INSTRUCTIONS FOR THE TASK =
Count the lines of the records that contain the word "Privacy" and give only the number.

= = = =

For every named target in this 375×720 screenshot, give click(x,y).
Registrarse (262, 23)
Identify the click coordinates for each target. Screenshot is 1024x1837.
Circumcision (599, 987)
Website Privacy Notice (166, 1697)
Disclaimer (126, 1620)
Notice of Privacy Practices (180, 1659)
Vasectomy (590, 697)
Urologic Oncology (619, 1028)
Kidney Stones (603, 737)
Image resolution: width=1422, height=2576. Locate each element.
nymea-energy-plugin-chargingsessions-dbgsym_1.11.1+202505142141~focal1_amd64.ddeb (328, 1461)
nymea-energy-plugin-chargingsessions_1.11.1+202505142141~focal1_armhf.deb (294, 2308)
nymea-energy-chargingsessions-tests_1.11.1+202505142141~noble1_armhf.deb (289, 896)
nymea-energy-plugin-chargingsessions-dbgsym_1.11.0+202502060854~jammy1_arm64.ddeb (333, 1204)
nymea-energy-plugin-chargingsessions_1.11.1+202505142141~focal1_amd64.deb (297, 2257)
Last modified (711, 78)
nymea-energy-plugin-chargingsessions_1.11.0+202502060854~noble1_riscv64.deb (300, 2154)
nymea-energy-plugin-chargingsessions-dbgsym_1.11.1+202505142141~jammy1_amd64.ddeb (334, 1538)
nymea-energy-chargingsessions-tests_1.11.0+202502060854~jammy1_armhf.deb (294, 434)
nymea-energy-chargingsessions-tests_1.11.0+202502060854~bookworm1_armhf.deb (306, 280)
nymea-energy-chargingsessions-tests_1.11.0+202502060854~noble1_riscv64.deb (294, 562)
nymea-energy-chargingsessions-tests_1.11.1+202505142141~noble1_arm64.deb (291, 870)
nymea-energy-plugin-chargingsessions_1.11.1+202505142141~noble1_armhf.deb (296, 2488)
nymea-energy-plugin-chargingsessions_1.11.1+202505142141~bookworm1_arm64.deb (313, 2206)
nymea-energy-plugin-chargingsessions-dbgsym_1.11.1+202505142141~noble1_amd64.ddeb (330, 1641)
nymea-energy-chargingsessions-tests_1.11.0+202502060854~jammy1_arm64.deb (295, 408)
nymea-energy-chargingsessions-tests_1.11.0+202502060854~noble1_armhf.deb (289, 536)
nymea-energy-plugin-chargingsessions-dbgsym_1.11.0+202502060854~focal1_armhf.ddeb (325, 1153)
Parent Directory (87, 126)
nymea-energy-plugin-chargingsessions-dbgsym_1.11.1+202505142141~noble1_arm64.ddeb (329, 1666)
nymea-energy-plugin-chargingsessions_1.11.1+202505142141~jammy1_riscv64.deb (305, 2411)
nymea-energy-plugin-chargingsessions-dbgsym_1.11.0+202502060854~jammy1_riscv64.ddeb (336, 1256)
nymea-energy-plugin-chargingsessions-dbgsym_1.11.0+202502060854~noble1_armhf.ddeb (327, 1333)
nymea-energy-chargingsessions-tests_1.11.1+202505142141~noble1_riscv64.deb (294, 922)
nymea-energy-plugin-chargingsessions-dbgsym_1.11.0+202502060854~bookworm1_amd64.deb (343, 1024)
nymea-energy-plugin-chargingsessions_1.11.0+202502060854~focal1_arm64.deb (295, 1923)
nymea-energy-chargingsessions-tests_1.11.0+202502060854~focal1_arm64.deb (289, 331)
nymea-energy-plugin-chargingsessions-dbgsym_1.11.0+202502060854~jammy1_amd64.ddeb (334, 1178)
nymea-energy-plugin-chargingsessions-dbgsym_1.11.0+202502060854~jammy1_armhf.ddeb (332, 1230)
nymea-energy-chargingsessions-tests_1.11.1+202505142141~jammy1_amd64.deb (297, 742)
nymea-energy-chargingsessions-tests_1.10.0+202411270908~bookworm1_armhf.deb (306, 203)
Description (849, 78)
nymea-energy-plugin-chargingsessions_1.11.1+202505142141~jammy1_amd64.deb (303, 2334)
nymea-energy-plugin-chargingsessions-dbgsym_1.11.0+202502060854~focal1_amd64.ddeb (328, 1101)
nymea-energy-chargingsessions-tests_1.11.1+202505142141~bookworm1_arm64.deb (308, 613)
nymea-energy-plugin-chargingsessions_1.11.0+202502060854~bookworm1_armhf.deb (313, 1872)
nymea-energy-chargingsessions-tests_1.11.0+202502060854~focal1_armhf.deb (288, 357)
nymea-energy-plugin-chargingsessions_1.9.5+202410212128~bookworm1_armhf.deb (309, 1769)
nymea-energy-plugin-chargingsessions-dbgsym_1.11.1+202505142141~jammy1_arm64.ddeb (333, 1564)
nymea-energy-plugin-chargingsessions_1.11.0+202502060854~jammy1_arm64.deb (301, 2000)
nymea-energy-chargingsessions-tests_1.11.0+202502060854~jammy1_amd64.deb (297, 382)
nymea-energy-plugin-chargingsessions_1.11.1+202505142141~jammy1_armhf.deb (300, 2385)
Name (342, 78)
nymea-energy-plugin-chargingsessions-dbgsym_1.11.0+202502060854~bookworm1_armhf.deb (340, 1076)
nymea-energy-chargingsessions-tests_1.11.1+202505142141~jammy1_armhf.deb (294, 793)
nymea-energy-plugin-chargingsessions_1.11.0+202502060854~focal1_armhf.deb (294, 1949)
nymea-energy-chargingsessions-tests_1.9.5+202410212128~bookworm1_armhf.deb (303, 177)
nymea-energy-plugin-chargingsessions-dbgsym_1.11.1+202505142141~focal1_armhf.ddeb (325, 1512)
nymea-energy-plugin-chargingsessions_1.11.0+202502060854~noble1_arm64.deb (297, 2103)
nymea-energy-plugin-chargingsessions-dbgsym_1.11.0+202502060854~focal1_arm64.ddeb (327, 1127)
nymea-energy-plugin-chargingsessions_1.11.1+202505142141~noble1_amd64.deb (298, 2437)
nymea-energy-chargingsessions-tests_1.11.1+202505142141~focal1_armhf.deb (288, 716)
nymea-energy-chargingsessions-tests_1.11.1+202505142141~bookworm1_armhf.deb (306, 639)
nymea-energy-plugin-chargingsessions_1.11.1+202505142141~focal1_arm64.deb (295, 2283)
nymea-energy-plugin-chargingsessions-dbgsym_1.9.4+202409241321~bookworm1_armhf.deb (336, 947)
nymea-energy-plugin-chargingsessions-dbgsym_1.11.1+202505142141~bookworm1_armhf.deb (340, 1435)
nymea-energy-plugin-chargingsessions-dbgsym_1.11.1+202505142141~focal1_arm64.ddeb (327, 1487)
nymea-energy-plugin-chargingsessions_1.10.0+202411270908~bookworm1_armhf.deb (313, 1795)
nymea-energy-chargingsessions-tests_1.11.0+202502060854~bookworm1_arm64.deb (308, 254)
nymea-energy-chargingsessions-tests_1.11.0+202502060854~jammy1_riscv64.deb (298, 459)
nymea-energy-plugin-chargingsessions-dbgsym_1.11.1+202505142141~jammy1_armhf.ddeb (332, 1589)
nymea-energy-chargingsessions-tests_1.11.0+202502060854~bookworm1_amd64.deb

= = = =

ANSWER TO THIS EXERCISE =
2